◆ Working data:

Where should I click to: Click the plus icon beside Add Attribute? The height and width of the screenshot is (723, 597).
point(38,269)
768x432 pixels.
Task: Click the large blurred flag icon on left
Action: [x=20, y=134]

◆ Work request:
Transcribe the entire listing above exactly.

◆ Response to this exercise:
Where should I click to: Click the plus icon beside Add Attribute? The height and width of the screenshot is (723, 597).
point(38,269)
768x432 pixels.
Task: Click the large blurred flag icon on left
Action: [x=20, y=134]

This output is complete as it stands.